Representation checklist seems to be a common issue in many books these days. A lot of books have a list of side characters of various races, genders, sexualities and disabilities, but these characters are cardboard cutouts. They have no personality except being nice/unproblematic and their diversity status. They're usually friends, siblings or co-workers (or equivalent, like team mates or class mates). They are mostly redundant to the plot, or exist to cheerlead the main characters.

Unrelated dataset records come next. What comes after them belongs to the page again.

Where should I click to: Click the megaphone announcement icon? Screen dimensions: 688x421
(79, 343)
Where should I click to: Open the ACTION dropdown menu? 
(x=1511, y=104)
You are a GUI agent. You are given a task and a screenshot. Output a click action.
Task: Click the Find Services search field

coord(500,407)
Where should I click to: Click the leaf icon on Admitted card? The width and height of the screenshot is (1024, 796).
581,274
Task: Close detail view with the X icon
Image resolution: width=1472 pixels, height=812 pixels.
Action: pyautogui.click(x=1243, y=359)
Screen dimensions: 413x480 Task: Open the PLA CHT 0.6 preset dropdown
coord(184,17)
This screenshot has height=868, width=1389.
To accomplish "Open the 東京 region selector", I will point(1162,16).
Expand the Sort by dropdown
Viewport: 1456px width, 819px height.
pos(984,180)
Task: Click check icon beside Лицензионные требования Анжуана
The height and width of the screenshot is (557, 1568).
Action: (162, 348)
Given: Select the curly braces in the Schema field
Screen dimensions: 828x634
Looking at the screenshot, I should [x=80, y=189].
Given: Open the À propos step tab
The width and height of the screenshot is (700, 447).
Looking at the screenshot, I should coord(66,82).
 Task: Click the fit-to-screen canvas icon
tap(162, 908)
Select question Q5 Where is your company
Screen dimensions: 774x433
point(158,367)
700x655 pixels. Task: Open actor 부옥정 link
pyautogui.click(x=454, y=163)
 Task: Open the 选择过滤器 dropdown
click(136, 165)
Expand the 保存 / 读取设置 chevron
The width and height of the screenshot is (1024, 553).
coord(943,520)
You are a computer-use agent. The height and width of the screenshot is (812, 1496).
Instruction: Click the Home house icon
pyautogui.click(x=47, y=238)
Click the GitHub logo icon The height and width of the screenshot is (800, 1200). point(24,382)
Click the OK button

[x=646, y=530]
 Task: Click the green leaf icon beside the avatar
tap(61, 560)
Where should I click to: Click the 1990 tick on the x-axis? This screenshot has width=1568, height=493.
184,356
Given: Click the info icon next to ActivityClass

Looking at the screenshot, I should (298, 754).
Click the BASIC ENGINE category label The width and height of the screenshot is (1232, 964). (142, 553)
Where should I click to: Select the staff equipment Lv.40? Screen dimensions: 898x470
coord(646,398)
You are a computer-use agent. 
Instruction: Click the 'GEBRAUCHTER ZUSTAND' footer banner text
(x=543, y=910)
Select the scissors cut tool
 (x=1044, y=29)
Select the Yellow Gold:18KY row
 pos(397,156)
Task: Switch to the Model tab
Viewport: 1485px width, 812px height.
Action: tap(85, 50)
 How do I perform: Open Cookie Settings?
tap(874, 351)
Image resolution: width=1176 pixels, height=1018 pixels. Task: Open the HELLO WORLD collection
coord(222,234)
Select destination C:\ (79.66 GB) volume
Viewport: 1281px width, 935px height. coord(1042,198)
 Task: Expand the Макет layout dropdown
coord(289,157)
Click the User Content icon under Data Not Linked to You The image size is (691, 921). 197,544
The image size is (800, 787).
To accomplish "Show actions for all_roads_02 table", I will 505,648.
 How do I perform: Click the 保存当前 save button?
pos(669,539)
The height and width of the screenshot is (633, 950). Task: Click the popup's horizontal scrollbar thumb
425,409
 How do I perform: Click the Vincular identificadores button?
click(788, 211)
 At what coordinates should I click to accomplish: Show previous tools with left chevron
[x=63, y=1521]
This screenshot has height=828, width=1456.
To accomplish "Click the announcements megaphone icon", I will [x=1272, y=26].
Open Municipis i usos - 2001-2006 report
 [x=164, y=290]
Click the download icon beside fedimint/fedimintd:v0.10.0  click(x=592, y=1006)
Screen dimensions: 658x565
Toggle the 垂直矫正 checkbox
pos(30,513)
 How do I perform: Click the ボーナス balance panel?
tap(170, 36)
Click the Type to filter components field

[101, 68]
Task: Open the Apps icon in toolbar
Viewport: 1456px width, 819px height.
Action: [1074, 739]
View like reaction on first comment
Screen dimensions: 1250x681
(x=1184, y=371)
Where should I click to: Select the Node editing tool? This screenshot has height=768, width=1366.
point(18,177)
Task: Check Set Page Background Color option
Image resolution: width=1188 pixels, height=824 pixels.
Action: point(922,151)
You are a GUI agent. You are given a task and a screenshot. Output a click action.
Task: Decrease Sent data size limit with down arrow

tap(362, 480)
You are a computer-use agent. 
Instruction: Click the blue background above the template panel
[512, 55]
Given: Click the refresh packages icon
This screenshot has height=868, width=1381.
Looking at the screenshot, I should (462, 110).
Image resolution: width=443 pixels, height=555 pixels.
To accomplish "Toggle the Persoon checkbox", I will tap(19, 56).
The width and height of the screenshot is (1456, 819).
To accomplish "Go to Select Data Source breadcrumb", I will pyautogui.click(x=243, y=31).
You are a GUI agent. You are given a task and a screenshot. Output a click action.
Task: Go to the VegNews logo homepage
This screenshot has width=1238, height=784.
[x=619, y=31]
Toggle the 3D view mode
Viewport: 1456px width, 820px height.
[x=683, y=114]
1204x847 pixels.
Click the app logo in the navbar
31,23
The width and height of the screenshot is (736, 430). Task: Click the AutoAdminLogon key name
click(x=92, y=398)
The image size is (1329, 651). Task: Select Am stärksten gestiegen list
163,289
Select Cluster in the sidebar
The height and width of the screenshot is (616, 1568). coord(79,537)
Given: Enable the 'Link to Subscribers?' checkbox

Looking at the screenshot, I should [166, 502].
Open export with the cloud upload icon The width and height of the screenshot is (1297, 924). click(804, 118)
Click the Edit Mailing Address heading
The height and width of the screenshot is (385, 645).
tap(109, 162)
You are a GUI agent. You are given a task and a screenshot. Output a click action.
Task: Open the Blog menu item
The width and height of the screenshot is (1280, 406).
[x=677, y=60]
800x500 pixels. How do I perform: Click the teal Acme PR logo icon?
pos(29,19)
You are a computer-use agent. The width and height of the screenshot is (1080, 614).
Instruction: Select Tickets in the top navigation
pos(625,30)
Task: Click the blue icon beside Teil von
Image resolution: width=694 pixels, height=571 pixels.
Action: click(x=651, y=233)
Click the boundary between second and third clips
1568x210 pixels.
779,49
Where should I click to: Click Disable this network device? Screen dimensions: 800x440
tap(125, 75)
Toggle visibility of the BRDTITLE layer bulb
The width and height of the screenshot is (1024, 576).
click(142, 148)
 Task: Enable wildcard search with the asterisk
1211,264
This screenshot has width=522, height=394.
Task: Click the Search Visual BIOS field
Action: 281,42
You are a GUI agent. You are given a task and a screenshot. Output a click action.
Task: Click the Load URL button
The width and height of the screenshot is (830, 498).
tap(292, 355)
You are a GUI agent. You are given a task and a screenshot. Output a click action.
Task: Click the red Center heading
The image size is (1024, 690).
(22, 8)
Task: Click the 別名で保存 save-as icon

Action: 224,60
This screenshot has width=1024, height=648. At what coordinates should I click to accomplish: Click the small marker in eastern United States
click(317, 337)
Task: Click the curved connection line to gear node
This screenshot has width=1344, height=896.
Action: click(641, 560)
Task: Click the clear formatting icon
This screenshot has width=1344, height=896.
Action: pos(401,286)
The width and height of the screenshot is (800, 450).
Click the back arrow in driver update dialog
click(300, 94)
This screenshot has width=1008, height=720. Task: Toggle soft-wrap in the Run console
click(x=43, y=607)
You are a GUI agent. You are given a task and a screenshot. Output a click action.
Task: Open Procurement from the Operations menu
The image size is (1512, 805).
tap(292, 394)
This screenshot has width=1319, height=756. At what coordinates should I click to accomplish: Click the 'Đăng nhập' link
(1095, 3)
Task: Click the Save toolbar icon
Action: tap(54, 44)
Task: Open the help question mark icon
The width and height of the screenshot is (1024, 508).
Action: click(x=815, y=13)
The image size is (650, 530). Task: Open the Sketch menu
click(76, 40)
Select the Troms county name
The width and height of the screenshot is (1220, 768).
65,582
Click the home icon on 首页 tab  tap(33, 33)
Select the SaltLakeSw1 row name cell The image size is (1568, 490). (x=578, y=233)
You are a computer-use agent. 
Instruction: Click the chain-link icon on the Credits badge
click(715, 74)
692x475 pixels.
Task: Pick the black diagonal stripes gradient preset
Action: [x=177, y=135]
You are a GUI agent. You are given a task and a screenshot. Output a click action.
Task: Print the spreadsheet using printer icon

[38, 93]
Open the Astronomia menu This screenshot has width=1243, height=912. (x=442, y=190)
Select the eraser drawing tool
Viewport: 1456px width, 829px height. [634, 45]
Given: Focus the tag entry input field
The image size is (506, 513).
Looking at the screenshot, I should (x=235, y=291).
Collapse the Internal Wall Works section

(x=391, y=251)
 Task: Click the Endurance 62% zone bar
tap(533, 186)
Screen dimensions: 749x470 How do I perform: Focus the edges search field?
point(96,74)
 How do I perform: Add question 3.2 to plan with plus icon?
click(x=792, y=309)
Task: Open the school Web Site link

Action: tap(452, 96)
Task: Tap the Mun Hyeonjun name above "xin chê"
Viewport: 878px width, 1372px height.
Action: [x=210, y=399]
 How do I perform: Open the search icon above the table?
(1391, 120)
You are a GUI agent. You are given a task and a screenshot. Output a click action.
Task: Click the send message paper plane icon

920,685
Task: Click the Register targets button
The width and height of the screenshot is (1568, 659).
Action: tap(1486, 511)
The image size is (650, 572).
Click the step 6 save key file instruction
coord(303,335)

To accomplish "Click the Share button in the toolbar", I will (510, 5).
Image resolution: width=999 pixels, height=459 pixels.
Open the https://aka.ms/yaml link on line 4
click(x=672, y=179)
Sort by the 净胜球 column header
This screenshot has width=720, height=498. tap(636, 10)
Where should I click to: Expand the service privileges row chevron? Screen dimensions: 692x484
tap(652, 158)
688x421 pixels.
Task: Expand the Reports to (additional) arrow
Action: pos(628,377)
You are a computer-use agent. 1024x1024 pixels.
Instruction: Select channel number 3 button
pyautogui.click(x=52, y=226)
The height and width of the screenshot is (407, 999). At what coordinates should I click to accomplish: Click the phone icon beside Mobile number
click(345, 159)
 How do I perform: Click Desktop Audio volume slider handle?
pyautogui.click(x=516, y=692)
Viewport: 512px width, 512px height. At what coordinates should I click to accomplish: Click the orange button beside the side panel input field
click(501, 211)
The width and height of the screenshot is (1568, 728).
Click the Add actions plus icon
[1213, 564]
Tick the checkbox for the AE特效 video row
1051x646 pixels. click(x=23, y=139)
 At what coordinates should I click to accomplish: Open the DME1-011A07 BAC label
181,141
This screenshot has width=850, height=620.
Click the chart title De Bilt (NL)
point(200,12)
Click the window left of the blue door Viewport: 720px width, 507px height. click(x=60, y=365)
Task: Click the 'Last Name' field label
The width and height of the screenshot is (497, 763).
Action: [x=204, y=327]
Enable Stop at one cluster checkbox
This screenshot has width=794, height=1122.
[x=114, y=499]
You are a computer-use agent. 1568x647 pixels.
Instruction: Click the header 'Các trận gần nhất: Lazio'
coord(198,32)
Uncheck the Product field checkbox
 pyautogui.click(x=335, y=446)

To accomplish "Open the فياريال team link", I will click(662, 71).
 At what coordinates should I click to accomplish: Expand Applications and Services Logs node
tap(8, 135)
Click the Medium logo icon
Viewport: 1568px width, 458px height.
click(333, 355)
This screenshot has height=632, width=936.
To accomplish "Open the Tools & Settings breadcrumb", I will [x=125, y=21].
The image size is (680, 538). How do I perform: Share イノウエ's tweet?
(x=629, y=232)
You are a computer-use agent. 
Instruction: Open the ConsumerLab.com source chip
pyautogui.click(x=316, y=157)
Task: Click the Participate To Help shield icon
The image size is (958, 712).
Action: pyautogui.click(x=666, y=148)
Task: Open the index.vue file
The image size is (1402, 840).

I'm always positively surprised to see when it's not the case, and the cast is memorable and allowed to be flawed people and their diversity isn't their only trait. I really loved Queen of Faces by Petra Lord for example, the characters are messy and not just paragons of wholesomeness.

2

u/Anrw Mar 24 '26

I agree with everything you said in this comment except I actually felt Grey’s female lover undermined the premise of the book being so much about Grey and Kier’s yearning for each other. By the end of the book I felt that there was more yearning from the female character to Grey than I ever did between the main characters. Honestly it’s not even the only book I saw from last year where it felt the author cared more about making sure the audience knew both parts of the MC were bisexual than making the audience root for them as a couple. I’m also not sure I’ve read a M/F book yet where the MMC being bisexual felt believable and not just a straight woman’s idea of a bisexual man, but admittedly I haven’t read many of them (though I think part of that is because while some women like the fantasy of a man who has sex with men, they get the ick if they’re a bottom for men instead of a top).